An S Corp is a regular corporation or any business entity, (i.e. a partnership or LLC that chooses to be taxable as a corporation), that elects to be taxed under Subchapter S of the federal tax code. S Corp is not taxed at the entity level, and profits flow directly to the owners. California S Corp is taxed on its net income at a rate of 1.5 percent. The estimated annual tax must be paid in four installments.

Pros:

– Avoid double taxation.

– Generally, no personal liability.

– Generally, survives its owners’ death.

Cons:

– Can have no more than one class of stock.

– Ongoing filing and reporting requirements.

– One hundred shareholders max.

LIMITED LIABILITY COMPANY (LLC)

LLC combines the favorable tax treatment of partnership with the corporate shield from personal liability. LLC owners’ liability for debts and obligations of the LLC is limited to their financial investment, yet the members have the right to participate in management of the company like general partners.

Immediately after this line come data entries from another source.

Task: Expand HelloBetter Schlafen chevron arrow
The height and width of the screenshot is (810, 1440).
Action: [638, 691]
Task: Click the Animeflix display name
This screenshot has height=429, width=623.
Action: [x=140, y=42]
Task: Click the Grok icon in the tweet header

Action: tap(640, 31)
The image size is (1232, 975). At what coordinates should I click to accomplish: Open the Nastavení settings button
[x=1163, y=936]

In California, for income tax purposes, an LLC with more than one member is taxed as a partnership, and an LLC with a single individual member is taxed as a sole proprietorship. LLC may instead to choose to be taxed as a corporation by filing an election on a Form 8832 with the IRS. California taxes the LLC and its owners in the same manner the IRS does, in addition to the $800 minimum annual tax for the privilege of doing business in the state. An LLC, whether California or foreign, may not render professional services.

Pros:

– Easier and faster to form than a corporation.

– Generally, no personal liability.

– No double taxation.

– One of the least burdensome corporate filing requirements.

Cons:

– More complicated to form than other forms of partnerships and sole proprietorships.

– Ownership may be harder to transfer since the LLCs do not issue stock.

SERIES LIMITED LIABILITY COMPANY (SERIES LLLC)

Series LLC is one of the newest corporate forms for master LLCs that have subsidiaries that operate as independent LLCs, each being protected from liability for the actions of other LLCs. Series LLC cannot be formed in California, but a Series LLC formed in another state may register with the California Secretary of State and conduct business in California. Both Delaware and Nevada permit formation of Series LLCs.

Pros:

– Each unit may be managed independently of others.

– Each unit has own assets and liabilities.

– Each unit is protected from liability for the wrongdoings of other units.

– The owners enjoy personal liability protection.

– Each unit may be in the same business as a master LLC or conduct its own type of business.

– Units may be formed and dissolved by simple amendments to the Operating Agreement, without filing with the state. Therefore, reduced legal, accounting and administrative fees that would otherwise be incurred by multiple unconnected LLCs.

Cons:

– Each unit must maintain separate records.

– Since Series LLC is a new entity, its tax status is unsettled and case law underdeveloped in some states. The IRS has not stated whether each unit to be taxed as a separate entity.